At The Funny Farm, one of the largest animal rescues in the Northeast, many different animals live together and roam freely, and the odd and unlikely friendships that develop reveal lessons of

kindness and cooperation. Laurie Zaleski shares the inspiring story of how it all started in Funny Farm: My Unexpected Life with 600 Rescue Animals (Feb. 22, St. Martin’s Press; $27.99).

USA Today’s Barbara VanDenburgh scoped out the shelves for this week’s hottest new book releases, and includes Zeleski’s book on her list of “Five New Books Not to Miss.”

A rescue story on many levels, Funny Farm is a daughter’s story of promises kept, dreams fulfilled, and animals lost and found. And it’s the story of the brave, incredible, and adorable animals who found a home at the Funny Farm, and who inspire thousands of visitors each year.

Author Laurie Zaleski is the founder of the Funny Farm, a charitable organization located in Mizpah.

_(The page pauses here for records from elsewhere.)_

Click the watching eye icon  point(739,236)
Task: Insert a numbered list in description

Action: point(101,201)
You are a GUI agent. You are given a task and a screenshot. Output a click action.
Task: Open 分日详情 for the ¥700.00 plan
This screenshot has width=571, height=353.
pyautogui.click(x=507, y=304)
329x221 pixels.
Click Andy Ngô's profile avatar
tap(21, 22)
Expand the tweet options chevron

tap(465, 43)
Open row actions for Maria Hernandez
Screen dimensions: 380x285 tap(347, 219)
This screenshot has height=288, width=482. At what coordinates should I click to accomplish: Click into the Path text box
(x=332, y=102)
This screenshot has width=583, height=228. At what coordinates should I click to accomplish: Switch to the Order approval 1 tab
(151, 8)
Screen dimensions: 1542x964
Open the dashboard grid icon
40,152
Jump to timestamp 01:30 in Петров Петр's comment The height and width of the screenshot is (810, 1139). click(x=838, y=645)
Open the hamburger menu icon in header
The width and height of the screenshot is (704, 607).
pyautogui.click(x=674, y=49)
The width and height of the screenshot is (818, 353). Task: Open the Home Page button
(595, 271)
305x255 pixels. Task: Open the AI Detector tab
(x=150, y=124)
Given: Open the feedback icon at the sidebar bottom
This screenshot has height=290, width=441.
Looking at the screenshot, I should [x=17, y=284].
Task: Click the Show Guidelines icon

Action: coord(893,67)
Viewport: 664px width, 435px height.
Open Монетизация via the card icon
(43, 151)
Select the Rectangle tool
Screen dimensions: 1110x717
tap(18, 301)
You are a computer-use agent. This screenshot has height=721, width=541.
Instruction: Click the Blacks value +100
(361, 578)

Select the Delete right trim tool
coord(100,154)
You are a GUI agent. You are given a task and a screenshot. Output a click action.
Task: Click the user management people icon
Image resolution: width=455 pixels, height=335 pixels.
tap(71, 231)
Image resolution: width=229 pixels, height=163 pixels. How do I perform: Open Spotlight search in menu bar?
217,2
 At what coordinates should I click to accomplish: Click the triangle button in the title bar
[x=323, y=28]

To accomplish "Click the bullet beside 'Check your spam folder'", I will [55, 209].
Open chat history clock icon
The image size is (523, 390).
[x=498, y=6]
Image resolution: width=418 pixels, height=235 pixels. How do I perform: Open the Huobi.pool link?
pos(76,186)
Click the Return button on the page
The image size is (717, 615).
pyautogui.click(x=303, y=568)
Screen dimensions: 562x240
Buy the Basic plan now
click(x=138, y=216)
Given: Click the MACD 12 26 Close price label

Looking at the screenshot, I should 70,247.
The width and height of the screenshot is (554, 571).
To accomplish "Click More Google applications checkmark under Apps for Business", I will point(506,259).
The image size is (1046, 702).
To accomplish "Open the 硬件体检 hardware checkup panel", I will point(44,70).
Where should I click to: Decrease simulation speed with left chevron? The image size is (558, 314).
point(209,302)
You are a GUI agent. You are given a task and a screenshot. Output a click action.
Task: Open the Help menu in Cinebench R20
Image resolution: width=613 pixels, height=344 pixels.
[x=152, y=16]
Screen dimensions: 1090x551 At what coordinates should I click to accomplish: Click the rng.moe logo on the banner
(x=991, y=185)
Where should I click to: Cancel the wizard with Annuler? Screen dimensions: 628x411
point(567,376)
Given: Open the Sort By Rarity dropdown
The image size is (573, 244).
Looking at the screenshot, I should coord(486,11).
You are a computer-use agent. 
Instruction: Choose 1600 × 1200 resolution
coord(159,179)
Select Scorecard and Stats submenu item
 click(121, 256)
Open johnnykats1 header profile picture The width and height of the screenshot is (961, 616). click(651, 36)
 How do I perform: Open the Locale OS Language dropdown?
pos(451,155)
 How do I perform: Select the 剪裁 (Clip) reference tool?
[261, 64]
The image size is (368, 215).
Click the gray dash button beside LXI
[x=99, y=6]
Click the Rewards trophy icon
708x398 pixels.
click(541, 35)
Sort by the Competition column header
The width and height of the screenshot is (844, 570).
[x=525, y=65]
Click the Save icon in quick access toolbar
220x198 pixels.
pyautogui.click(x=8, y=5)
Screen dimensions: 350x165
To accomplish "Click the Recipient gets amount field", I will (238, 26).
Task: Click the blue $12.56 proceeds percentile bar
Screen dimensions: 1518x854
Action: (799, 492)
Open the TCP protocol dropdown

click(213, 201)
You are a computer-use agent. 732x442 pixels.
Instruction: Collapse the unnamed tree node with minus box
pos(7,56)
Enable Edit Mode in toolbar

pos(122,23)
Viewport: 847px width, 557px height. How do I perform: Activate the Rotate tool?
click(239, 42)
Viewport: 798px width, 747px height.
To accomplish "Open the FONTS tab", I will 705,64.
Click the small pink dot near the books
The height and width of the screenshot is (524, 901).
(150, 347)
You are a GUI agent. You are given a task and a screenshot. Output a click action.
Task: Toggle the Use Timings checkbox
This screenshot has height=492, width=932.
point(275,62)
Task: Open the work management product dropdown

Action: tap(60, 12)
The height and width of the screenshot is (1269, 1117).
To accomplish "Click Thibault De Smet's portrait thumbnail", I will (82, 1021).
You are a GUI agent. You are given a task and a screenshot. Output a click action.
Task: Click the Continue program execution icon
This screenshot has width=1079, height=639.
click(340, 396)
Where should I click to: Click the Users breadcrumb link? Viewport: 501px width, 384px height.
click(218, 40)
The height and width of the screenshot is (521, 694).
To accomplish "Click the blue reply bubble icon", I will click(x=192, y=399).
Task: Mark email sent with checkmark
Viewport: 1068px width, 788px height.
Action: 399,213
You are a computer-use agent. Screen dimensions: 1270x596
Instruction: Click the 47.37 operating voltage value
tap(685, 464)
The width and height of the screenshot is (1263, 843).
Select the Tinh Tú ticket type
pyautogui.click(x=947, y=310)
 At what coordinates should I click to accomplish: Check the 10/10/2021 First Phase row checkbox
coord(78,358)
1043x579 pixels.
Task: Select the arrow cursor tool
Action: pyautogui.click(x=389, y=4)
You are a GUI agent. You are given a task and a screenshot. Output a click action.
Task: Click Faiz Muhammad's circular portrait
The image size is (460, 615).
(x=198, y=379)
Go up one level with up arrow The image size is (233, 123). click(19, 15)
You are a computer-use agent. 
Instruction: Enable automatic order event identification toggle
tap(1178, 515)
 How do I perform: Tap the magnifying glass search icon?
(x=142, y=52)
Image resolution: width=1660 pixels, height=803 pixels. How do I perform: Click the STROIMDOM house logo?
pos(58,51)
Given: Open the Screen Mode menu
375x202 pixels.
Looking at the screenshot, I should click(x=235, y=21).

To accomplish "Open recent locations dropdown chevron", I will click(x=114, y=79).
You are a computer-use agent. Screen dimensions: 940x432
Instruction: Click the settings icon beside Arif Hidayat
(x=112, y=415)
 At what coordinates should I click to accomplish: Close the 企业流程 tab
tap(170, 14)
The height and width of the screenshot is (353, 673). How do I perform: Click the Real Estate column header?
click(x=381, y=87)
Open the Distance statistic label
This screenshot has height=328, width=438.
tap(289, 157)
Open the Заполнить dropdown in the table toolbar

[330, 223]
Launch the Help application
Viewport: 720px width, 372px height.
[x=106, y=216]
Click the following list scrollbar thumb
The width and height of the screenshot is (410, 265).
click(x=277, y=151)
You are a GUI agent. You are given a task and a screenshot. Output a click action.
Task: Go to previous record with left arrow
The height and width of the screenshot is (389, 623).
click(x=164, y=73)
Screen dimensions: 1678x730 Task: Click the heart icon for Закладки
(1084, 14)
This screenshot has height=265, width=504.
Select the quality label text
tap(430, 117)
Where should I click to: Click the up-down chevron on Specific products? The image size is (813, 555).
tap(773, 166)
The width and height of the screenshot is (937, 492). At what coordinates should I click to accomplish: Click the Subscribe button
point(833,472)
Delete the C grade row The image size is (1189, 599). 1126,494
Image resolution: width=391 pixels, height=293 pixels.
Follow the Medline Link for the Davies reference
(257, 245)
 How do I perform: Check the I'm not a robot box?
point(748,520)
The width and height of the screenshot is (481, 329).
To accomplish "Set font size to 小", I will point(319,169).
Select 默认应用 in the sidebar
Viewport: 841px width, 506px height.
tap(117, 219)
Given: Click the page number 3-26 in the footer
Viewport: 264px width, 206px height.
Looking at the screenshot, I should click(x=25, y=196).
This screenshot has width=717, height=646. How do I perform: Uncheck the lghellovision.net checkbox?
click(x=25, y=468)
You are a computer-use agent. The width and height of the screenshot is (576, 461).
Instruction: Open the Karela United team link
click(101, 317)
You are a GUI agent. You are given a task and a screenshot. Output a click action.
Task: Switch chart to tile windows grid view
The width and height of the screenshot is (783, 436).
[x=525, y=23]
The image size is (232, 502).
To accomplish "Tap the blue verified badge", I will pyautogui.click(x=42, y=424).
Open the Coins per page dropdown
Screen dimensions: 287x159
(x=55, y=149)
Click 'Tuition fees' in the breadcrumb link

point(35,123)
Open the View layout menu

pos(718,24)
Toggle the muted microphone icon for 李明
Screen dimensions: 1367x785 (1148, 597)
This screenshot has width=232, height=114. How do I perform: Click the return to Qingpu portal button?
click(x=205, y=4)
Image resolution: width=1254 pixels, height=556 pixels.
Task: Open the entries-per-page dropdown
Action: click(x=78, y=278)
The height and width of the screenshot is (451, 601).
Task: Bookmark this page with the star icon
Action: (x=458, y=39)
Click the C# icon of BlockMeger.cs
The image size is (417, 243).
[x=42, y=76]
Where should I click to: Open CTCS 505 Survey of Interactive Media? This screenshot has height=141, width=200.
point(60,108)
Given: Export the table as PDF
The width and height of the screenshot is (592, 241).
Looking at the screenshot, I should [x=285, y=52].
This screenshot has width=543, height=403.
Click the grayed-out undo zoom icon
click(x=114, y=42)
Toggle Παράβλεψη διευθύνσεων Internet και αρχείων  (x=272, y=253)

Since 2000, the farm has welcomed all kinds of rescue animals. Laurie is also the founder, president and CEO of Art-Z Graphics. She has been named a New Jersey Heartland Hero, is listed in the 2019 Who’s Who of Professional Women, and has received numerous awards and acknowledgements for her work to save animals and educate the public about animal abuse.

At 25, with just the clothes on her back and three small children in tow, Laurie’s mother Annie fled an abusive marriage, going from upper middle-class comfort to a one-bedroom shack in the woods. She scraped by with menial jobs, including cleaning cages at the local animal control, and soon began saving the homeless animals, bringing them to (and sometimes inside) the family’s home.

Laurie Zaleski recounts a hardscrabble childhood, but also a rollicking, offbeat, boisterous life, loaded with more fun and adventures than anyone she knew, including chasing a runaway stallion down a four-lane highway in a car, and taking a cow to school for show-and-tell. When the car broke down, Laurie’s mom even used a horse to run errands or go to her job, “parking” her in the parking lot, with a feedbag and a couple of apples.

Laurie swore as a child that she’d one day buy her mom a farm of her own, so she could retire and do nothing but save animals. Years later, as a successful businesswoman, she did just that, buying a 15-acre farmstead in the New Jersey woods.